Welcome! Like the book of the same name, this blog is an eclectic collection of Sherlockian scribblings based on more than a half-century of reading Sherlock Holmes. Please add your own thoughts. You can also follow me on Twitter @DanAndriacco and on my Facebook fan page at Dan Andriacco Mysteries. You might also be interested in my Amazon Author Page. My books are also available at Barnes & Noble and in all main electronic formats including Kindle, Nook, Kobo and iBooks for the iPad.

Tuesday, February 15, 2022

At the Junction of Wolfe & Holmes

A pre-beard Ira gets the Morley-Montgomery Award from BSJ editor Steven Rothman

One of the new speakers to Holmes, Doyle, & Friends this year is Ira Matetsky, a name well known in the Sherlockian world and among devotees of the great 20th century detective Nero Wolfe.

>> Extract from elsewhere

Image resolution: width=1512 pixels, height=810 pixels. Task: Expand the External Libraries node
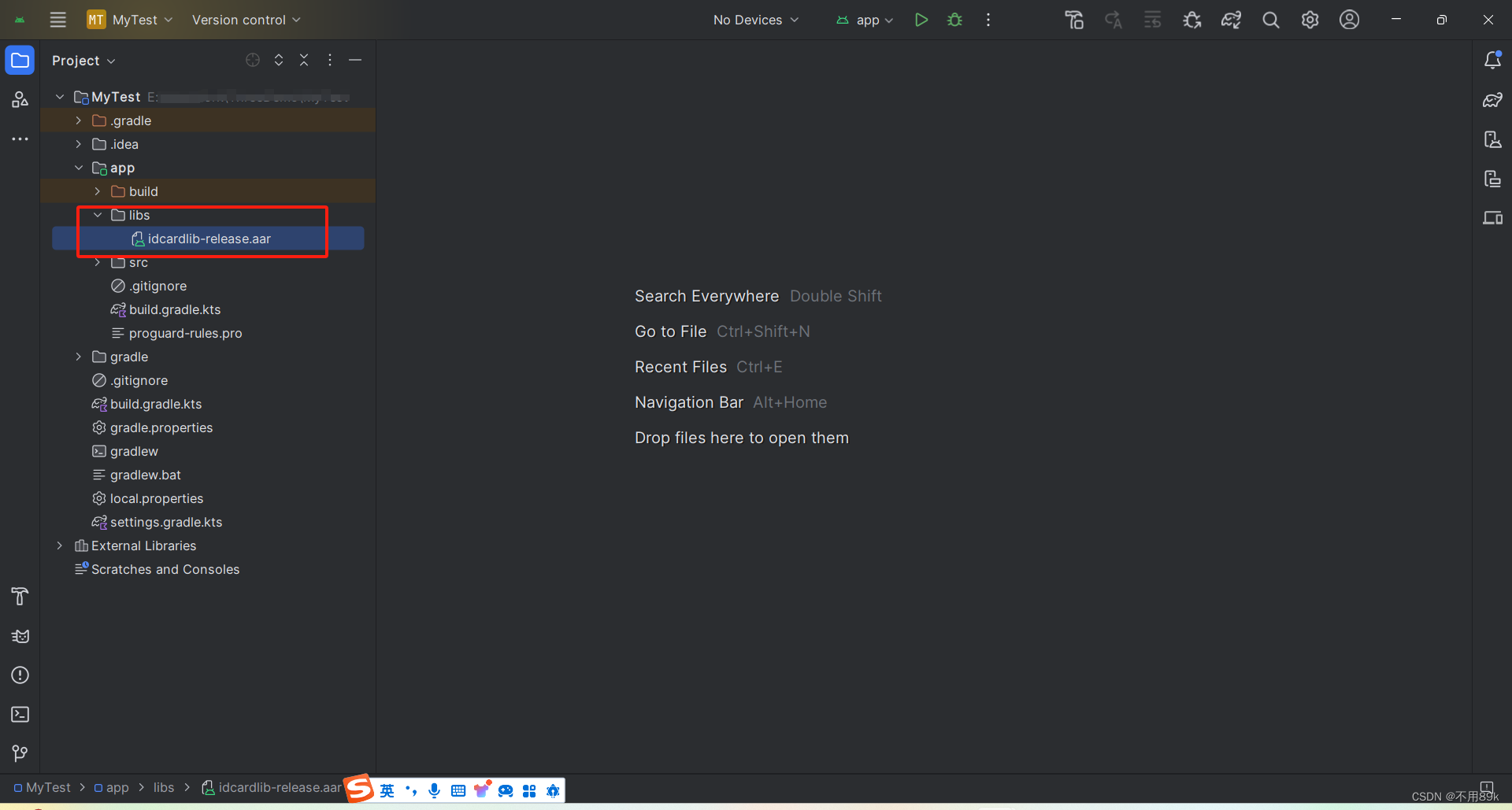(x=59, y=546)
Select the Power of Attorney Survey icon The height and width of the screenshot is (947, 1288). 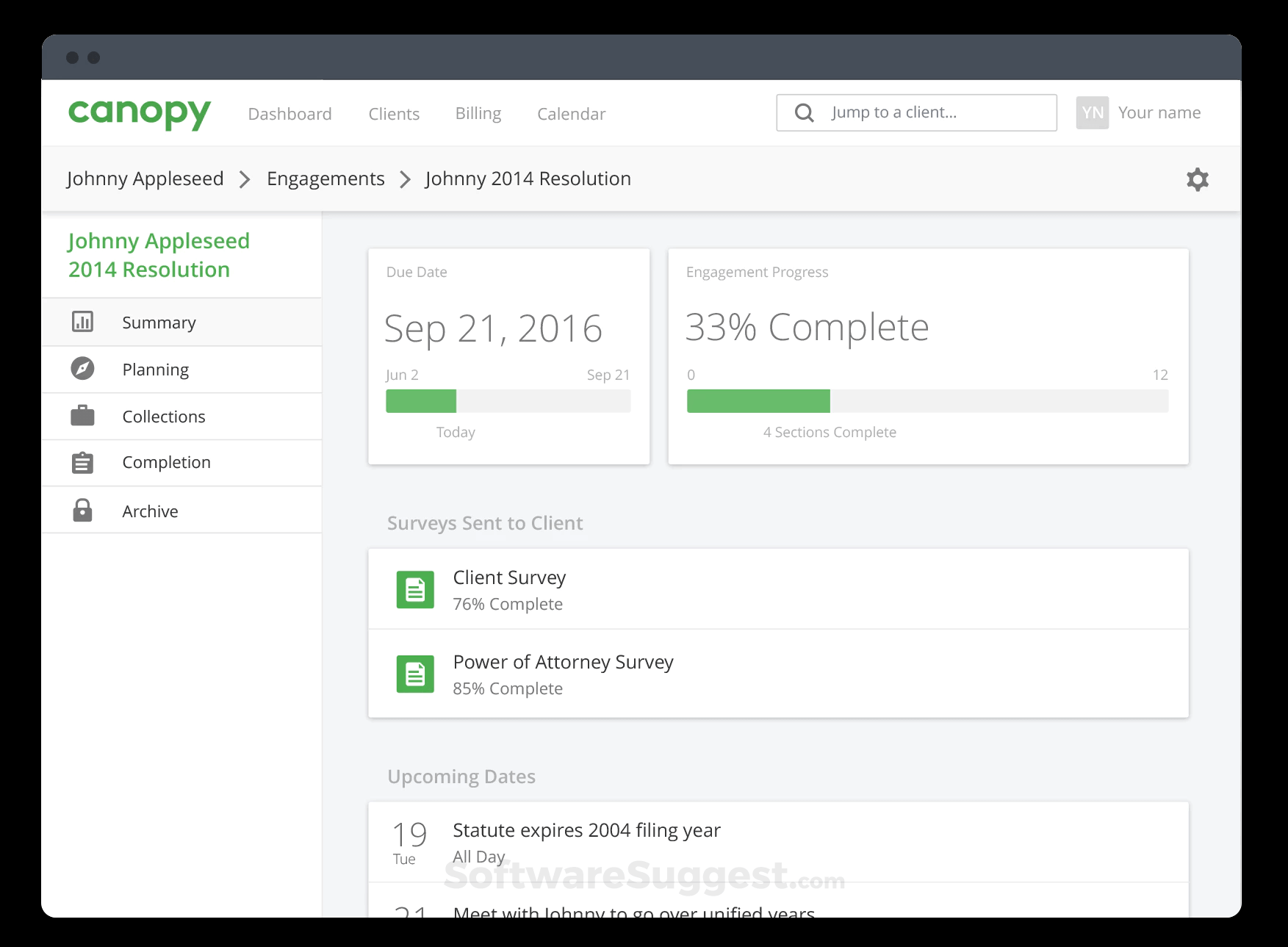(415, 673)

Ira won the Morley-Montgomery Award for the best essay in the Baker Street Journal in 2019. Let's ask him a few questions:   

You have been the Werowance (President) of the Wolfe Pack since 2007. Which came first for you, Holmes or Wolfe?

I discovered Holmes, as so many of us do, in elementary school, about two decades before I discovered Wolfe – but I became active in organized Wolfean activities, through the Wolfe Pack, before I made the transition from casual to dedicated Sherlockian.

Why do you think that so many Sherlockians are also Wolfeans?

Although the worlds of Sherlock Holmes and Nero Wolfe are different in many ways, both embody fine writing, memorable characters, and overall excellence in detective fiction.

What keeps you coming back to Baker Street?

The joys found in the Canon and in the Writings About the Writings, the ability to contribute to Sherlockian scholarship even at this late date, and the fun of sharing time and fellowship with so many others sharing these same interests.

How and when did you become a Sherlockian, as opposed to a reader and fan of the tales?

About ten years ago, the late Peter Crupe, a Wolfe Pack member who had spoken at our Assembly about Rex Stout and the BSI, invited me to attend meetings of a local scion society he chaired, the Montague Street Lodgers of Brooklyn.  I soon learned that in and near my home in New York City there were quite a number of scion societies and other groups in which I could participate, and I started attending just about all of them.  Around the same time, an unsolicited copy of the first issue of The Watsonian showed up in the Wolfe Pack’s post office box, courtesy of the late Don Libby.  And then Ross Davies, with whom I had worked in the past on both Wolfean and legal-history projects, invited me to contribute to the first Sherlock Holmes-themed issue of his Green Bag Almanac and Reader.  Within a short time, it was as if the whole world was telling me to spend more time thinking about Sherlock Holmes and Arthur Conan Doyle.  And so I have.

You are a master researcher with a strong interest in the publication and bibliographical history of the Canon, among other Sherlockian and Doylean topics. What research discovery gave you the greatest satisfaction?     

There are a few.  My first published Sherlockian paper grew out of a scion meeting I attended.  Two experienced Sherlockians were debating the interpretation of a line from one of the stories, and I had an idea for a new angle on the issue. So during a break in the meeting, I did some Googling on my Blackberry and come up with something.  Robert Katz suggested I write it up for an article.  That was around 2015 and I’ve been contributing to Sherlockian books and periodicals ever since.  Probably my most important contribution was my analysis that I believe debunks the often-told tale that the editors of The Strand Magazine intended to invite Sidney Paget’s brother Walter Paget, rather than Sidney, to illustrate The Adventures of Sherlock Holmes.  Steve Rothman was kind enough to publish that piece in The Baker Street Journal, and Steve Doyle made it the subject of the issue cover, a fact that I didn’t know until I got my copy in the mail. 

To what Sherlockian groups do you belong?

As I mentioned, in and near New York we have, or have had, quite a number of groups.  The closest scion to me geographically is the Priory Scholars of New York, whose live meetings are held in a nearby restaurant that I can walk to.  I’ve attended various other scions; among other things, I’m a Master Copper Beech-Smith in the Sons of the Copper Beeches in Philadelphia, and a Certified SOB through the Sherlockians of Baltimore.  I’m also fortunate enough to have been invested in both the Baker Street Irregulars (“The Final Problem”) and the Adventuresses of Sherlock Holmes (“The Lawyer Whose Name Was Given in the Paper”).

What does it mean to you to be part of the Sherlockian community?

It’s a hobby, it’s a source of intellectual activity and enjoyment and friendships, and it keeps me off the streets at night.

What question haven’t I asked that you want to answer?

One you’ve asked me before, but not in this interview, is whether I’ll be attending and speaking at the Dayton Conference this year.  The answer is yes, and I look forward to seeing many of you who are reading this there.